(Dataset extract Opens)

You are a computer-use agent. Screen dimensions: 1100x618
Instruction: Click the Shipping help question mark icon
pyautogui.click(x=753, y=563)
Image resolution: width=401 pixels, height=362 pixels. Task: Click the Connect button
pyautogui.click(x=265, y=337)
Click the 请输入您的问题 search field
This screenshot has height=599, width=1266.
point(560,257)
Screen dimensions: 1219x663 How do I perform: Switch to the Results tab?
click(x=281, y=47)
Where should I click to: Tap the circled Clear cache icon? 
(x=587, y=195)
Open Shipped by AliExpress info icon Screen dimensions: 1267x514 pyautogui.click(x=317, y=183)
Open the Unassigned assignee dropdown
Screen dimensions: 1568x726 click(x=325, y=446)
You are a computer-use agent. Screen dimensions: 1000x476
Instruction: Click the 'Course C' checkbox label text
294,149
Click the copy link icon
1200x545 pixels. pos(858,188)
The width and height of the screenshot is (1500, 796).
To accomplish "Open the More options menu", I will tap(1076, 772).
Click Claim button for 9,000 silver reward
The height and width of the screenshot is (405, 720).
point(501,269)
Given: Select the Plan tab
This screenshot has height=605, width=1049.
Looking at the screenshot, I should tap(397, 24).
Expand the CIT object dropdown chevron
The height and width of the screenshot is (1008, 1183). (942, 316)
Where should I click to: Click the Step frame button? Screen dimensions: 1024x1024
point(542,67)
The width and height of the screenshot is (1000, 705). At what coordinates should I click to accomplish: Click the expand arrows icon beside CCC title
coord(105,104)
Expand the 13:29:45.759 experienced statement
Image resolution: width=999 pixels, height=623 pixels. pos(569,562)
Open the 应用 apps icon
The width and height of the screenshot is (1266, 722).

(Dataset extract Closes)

__Prompt__: Pull out each line of the listing that holds the string "computer".

__Answer space__:
You are a computer-use agent. Screen dimensions: 1100x618
You are a computer-use agent. Screen dimensions: 1000x476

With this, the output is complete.